Als erster Redner in der Aussprache verwies Harald Unfried aus Bayern darauf, dass die Realitäten zwischen der normalen Bevölkerung und den SPD-Parteitagen oder SPD-Gremien in der Vergangenheit häufig auseinandergeklafft hätten. "Es gab nie eine Mehrheit für Hartz IV", sagte er. Gleiches gelte für die Bahn-Privatisierung. Es reiche auch nicht aus zu sagen: "Ihr habt unsere Politik nicht richtig verstanden." Wenn die SPD nicht den Mut aufbringe, inhaltliche Korrekturen vorzunehmen etwa bei der Rente mit 67, "dann kommen wir aus dem Tal der Tränen nicht heraus".

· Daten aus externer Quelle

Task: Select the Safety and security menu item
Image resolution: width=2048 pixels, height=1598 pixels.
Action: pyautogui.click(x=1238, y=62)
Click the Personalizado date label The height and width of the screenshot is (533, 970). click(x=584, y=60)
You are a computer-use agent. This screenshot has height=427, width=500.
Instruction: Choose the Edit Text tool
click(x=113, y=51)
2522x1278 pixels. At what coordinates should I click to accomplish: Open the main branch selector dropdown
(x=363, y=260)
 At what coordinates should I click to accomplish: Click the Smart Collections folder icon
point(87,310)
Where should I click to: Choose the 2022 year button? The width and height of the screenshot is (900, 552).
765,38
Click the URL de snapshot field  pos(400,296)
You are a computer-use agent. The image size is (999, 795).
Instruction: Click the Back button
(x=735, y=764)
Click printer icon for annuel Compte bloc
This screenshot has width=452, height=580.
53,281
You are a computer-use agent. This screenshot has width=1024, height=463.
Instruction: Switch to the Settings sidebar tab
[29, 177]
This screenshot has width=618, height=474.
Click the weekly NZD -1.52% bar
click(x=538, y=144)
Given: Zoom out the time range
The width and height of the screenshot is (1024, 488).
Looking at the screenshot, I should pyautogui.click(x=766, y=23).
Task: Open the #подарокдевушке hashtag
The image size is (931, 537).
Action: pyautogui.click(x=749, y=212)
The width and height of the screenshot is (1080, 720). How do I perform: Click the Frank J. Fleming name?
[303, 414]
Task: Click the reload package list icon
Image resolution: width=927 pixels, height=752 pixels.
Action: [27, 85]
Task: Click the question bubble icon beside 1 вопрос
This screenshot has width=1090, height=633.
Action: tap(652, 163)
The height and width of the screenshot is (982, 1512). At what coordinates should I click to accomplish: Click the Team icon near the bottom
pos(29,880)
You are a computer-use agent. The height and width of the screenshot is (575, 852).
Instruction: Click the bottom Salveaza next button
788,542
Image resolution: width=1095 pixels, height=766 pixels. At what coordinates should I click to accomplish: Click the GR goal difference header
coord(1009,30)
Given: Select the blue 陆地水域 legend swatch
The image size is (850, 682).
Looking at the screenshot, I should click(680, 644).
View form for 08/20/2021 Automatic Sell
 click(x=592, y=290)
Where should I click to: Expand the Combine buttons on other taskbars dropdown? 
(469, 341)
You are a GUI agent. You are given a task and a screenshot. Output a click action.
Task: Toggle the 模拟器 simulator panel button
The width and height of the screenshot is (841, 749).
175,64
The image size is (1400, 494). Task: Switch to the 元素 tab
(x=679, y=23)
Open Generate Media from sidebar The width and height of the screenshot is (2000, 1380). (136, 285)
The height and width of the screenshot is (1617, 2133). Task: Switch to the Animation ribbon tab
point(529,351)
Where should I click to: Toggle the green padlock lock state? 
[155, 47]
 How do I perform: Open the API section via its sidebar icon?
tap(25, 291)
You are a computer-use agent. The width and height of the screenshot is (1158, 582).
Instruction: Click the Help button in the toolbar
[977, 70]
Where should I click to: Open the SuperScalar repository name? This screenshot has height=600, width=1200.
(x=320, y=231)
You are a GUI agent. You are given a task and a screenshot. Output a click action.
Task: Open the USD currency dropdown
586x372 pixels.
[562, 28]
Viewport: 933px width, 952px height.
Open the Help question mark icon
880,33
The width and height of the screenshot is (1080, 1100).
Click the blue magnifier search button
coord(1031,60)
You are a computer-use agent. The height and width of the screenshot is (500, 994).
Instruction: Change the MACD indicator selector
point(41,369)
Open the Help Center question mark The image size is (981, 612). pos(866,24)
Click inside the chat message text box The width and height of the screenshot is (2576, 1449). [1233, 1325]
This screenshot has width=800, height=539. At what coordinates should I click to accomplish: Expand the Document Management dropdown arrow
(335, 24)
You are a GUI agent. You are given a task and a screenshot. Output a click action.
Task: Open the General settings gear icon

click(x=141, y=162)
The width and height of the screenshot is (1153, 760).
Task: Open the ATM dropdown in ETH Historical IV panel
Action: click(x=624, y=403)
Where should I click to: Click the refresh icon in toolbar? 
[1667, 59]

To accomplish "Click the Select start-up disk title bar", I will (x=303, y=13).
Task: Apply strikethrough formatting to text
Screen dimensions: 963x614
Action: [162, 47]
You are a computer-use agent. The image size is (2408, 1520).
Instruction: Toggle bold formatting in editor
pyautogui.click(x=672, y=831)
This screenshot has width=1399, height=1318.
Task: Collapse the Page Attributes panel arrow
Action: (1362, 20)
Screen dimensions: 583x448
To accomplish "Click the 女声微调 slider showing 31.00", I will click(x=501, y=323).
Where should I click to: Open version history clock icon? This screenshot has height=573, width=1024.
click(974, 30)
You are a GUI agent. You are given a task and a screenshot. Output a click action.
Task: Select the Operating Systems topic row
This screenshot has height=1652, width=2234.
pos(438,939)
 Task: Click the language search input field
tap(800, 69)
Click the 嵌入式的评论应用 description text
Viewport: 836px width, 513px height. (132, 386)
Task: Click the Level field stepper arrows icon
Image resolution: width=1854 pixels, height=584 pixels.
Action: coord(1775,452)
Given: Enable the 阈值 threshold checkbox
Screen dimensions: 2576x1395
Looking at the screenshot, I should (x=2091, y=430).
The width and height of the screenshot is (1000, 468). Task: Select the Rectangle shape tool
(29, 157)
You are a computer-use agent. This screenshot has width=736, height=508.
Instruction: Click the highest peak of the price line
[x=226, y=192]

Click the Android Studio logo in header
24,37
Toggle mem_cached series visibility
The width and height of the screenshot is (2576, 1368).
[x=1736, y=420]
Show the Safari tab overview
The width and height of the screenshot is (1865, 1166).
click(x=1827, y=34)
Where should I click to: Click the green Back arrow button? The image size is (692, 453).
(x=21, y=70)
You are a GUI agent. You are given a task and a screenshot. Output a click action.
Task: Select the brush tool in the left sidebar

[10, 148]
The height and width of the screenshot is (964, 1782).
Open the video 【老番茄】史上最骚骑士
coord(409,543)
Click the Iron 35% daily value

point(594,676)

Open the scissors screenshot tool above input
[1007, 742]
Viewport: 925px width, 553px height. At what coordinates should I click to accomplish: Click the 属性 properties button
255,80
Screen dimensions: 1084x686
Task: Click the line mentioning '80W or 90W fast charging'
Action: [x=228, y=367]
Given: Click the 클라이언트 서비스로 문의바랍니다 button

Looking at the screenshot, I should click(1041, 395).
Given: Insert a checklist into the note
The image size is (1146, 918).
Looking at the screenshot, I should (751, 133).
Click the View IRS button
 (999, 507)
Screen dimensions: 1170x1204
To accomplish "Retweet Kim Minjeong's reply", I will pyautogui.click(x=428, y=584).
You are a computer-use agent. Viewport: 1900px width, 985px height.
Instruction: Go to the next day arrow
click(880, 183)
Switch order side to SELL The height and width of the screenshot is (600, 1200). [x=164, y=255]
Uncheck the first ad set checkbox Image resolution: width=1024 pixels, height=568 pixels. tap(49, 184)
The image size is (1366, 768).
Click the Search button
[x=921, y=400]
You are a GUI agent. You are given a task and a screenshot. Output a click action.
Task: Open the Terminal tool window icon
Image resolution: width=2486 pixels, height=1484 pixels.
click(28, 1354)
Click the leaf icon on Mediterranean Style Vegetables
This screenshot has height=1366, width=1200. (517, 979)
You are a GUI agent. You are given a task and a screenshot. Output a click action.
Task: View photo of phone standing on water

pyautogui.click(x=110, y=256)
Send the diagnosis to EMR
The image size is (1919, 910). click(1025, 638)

Delegierte befürchten ein "Weiter so"

Axel Schäfer vom Landesverband NRW forderte ebenfalls ehrliche Selbstkritik, auch mit Verweis auf die vorherige Rede des scheidenden Parteichefs Franz Müntefering. Gremien wie der Parteirat hätten zu häufig akzeptiert, dass Dinge von der Spitze verkündet und erst danach von der Parteibasis abgesegnet worden seien. Die neue Spitze müsse in die Pflicht genommen werden.

Die Glaubwürdigkeit der Führung und der Mandatsträger stellte Peter Conradi aus Baden-Württemberg in Frage. Unter den 48 Namen für den neuen Vorstand seien nur elf neue Namen. Das klinge eher nach "Weiter so", kritisierte er. "Auch im Vorstand sitzen viel zu viele, die immer nicken und abnicken." Parteitage hätten ebenfalls viel zu häufig "falsche Politik abgesegnet". Er forderte wirklichen "Mut zur Erneuerung" ein. Mehrere Redner prangerten auch an, dass sich die neue Spitze der Partei nach dem Wahldebakel selbst zur Führung ausgerufen habe. André Kavai vom Landesverband Hessen-Süd sagte, zum Teil hätten diejenigen, die die schlechtesten Wahlergebnisse einfuhren, anschließend die größte "Schnauze" gehabt.

Zuvor hatte neben anderen Rednern auch die frühere DGB-Vize Ursula Engelen-Kefer der SPD vorgeworfen, sie habe sich zu weit entfernt von den Arbeitnehmern. "Die Rente mit 67 muss außer Kraft gesetzt werden", sagte sie. Ottmar Schreiner, Vorsitzender des SPD-Arbeitnehmerflügels, sagte mit Blick auf die Sozialreformen: "Es geht nicht um Änderungen im Detail.